AIM OF THE TASK:
Show the lines below where "Follow" occurs.

[TASK INPUT — start]

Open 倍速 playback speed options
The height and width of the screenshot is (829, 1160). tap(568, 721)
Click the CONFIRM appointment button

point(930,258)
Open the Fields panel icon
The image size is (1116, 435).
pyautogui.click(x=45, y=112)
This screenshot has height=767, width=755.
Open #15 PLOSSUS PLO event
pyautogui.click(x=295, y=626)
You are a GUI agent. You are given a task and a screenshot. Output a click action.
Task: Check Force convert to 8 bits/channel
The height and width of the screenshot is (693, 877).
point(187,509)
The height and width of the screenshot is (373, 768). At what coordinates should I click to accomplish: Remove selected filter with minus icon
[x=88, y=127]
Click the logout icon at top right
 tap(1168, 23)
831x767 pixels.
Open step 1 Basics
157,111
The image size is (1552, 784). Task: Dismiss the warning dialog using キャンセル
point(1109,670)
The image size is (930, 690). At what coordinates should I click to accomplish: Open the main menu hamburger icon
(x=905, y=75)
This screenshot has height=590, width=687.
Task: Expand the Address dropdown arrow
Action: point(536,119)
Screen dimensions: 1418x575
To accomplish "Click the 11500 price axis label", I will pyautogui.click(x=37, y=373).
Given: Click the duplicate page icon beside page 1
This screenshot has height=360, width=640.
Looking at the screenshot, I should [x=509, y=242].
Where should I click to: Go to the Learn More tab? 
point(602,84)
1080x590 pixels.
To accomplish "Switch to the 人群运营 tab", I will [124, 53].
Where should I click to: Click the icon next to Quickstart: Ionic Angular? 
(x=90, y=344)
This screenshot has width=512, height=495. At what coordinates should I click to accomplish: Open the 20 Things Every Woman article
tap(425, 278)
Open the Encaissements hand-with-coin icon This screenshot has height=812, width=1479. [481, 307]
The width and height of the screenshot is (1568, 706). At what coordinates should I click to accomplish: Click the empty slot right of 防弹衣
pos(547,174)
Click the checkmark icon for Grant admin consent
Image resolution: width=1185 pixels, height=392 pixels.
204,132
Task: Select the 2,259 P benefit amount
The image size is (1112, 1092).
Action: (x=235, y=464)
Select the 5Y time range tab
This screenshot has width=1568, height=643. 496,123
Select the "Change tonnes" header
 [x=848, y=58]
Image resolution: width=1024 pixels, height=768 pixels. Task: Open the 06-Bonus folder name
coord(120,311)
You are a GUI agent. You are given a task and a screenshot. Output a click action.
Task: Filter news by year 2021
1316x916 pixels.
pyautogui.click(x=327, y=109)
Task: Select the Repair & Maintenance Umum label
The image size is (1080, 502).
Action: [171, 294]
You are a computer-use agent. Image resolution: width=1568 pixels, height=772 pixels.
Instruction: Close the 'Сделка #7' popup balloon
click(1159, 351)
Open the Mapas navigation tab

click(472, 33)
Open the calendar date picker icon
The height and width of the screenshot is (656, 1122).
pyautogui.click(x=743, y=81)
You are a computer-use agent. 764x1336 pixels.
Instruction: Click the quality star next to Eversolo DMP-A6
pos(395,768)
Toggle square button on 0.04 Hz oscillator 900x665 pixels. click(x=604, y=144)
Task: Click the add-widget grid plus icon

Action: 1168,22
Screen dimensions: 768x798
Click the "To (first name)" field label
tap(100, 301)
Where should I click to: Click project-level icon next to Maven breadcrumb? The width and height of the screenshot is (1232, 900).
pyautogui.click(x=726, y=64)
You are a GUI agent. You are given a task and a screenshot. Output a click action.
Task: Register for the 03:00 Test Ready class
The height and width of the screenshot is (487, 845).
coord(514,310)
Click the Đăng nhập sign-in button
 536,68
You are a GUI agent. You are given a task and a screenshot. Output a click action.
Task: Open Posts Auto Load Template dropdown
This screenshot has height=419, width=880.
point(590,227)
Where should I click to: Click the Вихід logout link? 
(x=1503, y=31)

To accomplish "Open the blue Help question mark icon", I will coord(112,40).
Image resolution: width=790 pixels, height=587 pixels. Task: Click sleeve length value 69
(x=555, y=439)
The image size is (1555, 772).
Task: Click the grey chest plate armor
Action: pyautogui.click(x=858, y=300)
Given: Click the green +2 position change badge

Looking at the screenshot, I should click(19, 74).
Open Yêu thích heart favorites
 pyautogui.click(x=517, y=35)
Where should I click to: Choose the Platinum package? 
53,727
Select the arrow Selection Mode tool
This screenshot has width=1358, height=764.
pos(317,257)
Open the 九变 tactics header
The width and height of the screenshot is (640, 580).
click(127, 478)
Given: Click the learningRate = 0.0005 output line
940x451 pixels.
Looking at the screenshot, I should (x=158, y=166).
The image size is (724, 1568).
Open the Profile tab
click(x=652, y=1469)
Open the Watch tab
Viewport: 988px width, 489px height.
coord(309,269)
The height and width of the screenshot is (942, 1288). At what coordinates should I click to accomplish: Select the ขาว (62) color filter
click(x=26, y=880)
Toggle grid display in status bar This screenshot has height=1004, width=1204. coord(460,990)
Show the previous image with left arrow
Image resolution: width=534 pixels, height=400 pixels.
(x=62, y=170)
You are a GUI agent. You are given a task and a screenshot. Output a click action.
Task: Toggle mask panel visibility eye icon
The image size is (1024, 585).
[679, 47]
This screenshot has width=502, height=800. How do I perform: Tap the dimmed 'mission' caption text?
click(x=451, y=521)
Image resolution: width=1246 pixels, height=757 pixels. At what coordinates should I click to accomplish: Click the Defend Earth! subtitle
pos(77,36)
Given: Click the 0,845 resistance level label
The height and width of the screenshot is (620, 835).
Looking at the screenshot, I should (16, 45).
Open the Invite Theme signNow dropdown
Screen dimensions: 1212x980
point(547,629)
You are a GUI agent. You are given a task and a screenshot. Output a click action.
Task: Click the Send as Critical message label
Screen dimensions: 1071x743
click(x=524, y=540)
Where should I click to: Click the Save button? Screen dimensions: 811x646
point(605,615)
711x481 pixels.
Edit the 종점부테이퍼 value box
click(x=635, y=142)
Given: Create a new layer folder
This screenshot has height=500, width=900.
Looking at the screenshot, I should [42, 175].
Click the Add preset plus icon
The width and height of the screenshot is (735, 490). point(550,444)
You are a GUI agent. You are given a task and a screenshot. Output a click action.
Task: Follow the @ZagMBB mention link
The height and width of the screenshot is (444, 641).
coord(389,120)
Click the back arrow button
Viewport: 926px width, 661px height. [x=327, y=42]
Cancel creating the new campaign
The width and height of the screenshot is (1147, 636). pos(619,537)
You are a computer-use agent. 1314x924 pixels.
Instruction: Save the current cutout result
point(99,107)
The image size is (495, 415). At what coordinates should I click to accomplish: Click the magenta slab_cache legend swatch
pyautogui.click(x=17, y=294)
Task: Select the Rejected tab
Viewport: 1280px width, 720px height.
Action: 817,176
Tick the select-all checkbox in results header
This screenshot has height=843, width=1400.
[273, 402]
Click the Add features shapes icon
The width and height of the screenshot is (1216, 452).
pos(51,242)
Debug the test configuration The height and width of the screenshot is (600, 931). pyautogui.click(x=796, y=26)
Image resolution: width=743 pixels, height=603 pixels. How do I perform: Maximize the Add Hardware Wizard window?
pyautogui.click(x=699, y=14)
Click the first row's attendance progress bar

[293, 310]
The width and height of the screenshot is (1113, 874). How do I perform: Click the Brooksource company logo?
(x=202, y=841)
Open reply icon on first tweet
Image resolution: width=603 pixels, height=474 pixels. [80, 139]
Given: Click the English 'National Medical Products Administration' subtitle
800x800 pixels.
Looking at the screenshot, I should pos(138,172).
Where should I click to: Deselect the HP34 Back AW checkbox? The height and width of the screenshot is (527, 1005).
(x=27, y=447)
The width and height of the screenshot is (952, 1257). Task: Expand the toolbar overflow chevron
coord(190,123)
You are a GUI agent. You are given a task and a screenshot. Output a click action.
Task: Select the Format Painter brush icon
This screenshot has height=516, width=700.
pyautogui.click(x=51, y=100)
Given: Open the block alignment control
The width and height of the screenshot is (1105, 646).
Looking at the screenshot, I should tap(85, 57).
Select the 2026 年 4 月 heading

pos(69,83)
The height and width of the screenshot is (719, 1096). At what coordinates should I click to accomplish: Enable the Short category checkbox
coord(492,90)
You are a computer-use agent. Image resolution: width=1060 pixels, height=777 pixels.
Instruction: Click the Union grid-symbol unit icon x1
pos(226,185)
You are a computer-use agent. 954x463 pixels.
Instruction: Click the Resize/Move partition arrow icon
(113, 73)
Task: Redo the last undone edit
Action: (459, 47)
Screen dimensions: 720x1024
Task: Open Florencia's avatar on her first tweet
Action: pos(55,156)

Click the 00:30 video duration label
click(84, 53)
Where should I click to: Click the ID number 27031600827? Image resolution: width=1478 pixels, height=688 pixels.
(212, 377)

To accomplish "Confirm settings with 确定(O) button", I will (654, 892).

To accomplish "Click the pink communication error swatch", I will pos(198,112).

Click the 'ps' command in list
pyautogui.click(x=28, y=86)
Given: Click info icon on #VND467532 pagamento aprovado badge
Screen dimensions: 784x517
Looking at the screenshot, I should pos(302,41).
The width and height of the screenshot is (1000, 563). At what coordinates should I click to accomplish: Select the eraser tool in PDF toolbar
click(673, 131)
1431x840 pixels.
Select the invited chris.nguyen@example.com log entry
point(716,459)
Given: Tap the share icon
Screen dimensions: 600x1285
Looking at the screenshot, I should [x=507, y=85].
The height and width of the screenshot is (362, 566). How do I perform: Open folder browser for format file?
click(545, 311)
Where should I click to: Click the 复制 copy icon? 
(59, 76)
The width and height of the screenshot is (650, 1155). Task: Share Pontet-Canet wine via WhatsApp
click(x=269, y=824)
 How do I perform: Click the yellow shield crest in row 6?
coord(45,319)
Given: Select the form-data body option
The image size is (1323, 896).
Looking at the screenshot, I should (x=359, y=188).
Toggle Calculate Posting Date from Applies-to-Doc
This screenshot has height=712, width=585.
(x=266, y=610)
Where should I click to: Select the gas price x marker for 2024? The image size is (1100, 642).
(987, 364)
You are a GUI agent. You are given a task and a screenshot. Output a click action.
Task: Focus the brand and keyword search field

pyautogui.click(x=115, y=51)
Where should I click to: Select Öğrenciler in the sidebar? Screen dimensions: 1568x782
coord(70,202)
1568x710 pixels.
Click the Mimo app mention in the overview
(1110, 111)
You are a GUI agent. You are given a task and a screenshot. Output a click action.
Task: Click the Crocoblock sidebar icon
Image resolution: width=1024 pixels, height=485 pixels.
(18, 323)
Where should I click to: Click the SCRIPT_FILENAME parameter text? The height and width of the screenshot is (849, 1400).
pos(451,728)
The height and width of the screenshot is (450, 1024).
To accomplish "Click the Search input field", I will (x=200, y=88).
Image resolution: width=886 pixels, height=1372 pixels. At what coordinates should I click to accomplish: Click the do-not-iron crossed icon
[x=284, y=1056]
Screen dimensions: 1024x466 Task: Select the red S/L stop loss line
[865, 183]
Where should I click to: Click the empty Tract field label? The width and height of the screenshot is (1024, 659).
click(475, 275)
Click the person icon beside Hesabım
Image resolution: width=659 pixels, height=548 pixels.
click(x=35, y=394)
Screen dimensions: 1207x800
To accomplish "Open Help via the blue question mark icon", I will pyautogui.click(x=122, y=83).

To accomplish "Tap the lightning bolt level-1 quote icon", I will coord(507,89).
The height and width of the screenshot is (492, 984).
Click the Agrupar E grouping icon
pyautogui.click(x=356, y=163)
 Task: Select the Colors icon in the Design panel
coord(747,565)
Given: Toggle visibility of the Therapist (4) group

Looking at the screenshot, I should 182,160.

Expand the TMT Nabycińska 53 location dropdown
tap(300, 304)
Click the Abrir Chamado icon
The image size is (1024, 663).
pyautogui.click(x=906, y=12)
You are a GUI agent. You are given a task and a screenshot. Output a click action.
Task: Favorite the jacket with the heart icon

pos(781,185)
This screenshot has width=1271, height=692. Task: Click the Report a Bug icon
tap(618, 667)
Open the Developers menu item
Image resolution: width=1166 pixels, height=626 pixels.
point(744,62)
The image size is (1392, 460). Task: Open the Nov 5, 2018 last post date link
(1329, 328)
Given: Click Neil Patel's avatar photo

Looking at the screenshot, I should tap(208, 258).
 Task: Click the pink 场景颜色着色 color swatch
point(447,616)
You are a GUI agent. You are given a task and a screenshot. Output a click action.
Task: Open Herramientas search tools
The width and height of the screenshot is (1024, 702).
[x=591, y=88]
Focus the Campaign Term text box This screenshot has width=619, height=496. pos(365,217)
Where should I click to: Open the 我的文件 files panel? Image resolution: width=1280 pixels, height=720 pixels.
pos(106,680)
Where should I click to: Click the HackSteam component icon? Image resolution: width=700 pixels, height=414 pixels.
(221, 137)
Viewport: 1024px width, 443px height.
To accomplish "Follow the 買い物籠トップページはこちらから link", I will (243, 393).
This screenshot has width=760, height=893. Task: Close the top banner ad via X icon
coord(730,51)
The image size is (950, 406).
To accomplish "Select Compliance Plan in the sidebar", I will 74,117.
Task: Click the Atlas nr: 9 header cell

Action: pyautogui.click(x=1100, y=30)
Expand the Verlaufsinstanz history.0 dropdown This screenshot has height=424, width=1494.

[TASK INPUT — finish]

RESPONSE BELOW:
Task: Follow the @ZagMBB mention link
To accomplish "Follow the 買い物籠トップページはこちらから link", I will (243, 393).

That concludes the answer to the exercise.